→ WHAT IS REQUIRED
Set everything from the line containing "This screenshot has width=1920, height=1080." down to the line containing "Looking at the screenshot, I should pos(33,55).", both included, into a Markdown table with the columns n and Line. Number each row and leave out blank lines.

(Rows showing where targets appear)
####

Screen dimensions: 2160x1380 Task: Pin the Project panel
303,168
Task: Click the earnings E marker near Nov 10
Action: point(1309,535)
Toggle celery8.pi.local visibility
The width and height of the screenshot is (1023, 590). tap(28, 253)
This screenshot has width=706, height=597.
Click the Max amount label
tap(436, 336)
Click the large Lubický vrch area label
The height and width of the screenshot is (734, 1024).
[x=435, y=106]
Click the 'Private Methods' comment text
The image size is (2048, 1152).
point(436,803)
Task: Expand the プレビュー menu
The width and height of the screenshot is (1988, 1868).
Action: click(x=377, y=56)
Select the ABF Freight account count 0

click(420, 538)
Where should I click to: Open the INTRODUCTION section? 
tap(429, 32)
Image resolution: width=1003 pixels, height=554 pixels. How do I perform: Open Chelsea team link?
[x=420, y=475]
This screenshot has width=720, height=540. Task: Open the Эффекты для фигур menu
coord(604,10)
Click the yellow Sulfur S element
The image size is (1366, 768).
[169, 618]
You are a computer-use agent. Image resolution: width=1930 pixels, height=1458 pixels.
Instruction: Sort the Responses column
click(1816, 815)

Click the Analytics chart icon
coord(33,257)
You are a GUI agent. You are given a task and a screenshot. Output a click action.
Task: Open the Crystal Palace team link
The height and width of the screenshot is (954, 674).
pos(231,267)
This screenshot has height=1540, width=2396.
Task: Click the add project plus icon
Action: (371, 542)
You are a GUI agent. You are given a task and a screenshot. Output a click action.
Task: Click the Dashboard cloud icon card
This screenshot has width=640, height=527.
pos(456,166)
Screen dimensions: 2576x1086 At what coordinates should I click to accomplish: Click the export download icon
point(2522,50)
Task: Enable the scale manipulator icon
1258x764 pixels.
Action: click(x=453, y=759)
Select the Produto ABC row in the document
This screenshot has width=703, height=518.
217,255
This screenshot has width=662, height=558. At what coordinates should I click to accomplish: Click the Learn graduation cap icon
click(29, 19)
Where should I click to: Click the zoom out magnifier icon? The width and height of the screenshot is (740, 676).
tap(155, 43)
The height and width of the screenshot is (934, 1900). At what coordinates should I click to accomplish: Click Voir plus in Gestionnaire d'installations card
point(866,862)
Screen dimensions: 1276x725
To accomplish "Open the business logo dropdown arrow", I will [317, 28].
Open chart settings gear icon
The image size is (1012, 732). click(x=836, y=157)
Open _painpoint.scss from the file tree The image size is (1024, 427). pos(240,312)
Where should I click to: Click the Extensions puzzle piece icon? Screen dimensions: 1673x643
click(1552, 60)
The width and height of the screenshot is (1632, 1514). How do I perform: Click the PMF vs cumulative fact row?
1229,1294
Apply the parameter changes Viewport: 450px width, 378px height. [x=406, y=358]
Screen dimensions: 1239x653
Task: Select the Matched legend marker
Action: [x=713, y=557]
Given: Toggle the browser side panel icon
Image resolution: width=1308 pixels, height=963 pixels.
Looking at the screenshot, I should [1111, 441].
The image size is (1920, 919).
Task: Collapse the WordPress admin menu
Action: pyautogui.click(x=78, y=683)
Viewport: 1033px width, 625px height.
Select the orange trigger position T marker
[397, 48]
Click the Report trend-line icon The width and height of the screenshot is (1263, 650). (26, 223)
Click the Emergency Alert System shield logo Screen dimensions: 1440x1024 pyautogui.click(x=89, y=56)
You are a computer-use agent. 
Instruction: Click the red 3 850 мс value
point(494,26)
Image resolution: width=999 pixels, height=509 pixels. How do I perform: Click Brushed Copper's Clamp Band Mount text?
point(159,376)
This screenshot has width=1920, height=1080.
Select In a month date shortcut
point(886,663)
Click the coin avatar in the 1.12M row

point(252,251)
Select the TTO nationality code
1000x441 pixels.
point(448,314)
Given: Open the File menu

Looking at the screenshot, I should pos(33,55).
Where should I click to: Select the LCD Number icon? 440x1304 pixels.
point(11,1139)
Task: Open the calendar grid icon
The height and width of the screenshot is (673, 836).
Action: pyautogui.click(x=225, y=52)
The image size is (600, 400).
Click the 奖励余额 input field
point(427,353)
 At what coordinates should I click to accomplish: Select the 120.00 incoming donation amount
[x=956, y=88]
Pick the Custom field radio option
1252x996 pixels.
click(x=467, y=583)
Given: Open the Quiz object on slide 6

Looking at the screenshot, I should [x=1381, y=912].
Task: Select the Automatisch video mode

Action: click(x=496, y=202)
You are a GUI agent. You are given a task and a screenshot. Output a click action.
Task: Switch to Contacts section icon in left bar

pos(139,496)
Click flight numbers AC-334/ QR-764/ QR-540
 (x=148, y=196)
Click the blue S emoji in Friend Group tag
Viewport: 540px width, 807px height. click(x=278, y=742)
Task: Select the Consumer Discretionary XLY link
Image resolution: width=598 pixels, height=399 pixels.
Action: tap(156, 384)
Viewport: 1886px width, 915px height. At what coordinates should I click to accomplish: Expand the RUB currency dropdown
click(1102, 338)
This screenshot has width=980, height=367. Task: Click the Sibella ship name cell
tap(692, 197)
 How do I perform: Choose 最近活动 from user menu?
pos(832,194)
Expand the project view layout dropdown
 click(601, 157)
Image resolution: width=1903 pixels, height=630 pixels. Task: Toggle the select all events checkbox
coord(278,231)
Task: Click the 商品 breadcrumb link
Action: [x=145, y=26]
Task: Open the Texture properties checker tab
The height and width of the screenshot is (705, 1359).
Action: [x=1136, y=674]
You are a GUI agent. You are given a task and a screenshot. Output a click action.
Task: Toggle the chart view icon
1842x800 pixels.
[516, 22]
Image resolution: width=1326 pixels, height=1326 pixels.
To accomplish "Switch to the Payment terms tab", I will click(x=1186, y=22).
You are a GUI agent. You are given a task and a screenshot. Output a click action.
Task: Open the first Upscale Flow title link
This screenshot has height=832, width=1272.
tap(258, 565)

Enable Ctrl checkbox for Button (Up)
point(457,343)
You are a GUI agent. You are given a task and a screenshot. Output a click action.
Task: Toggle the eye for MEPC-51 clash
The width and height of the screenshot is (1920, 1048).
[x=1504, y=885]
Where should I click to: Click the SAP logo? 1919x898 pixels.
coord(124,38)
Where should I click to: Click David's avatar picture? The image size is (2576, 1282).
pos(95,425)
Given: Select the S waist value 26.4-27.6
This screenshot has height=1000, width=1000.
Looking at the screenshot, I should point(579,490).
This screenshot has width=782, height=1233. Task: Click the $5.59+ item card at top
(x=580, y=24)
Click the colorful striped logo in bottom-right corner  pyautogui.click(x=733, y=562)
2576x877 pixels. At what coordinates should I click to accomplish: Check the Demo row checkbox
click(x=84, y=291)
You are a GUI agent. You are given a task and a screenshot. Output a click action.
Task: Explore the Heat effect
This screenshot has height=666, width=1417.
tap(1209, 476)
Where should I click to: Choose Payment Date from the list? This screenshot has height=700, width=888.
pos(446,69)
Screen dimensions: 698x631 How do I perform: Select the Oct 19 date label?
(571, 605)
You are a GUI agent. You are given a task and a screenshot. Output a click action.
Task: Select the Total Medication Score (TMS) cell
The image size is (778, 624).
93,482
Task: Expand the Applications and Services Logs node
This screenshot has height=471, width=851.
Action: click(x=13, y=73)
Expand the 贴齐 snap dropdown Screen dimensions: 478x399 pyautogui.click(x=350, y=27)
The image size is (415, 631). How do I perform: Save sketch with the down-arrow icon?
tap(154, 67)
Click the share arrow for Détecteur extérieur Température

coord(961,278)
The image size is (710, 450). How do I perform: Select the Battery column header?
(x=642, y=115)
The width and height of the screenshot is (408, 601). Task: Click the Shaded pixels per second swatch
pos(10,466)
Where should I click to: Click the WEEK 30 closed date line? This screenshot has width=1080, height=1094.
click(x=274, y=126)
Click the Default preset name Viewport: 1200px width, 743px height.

####

→ REPLY TO THE TASK
| n | Line |
|---|---|
| 1 | This screenshot has width=1920, height=1080. |
| 2 | Select In a month date shortcut |
| 3 | point(886,663) |
| 4 | Click the coin avatar in the 1.12M row |
| 5 | point(252,251) |
| 6 | Select the TTO nationality code |
| 7 | 1000x441 pixels. |
| 8 | point(448,314) |
| 9 | Given: Open the File menu |
| 10 | Looking at the screenshot, I should pos(33,55). |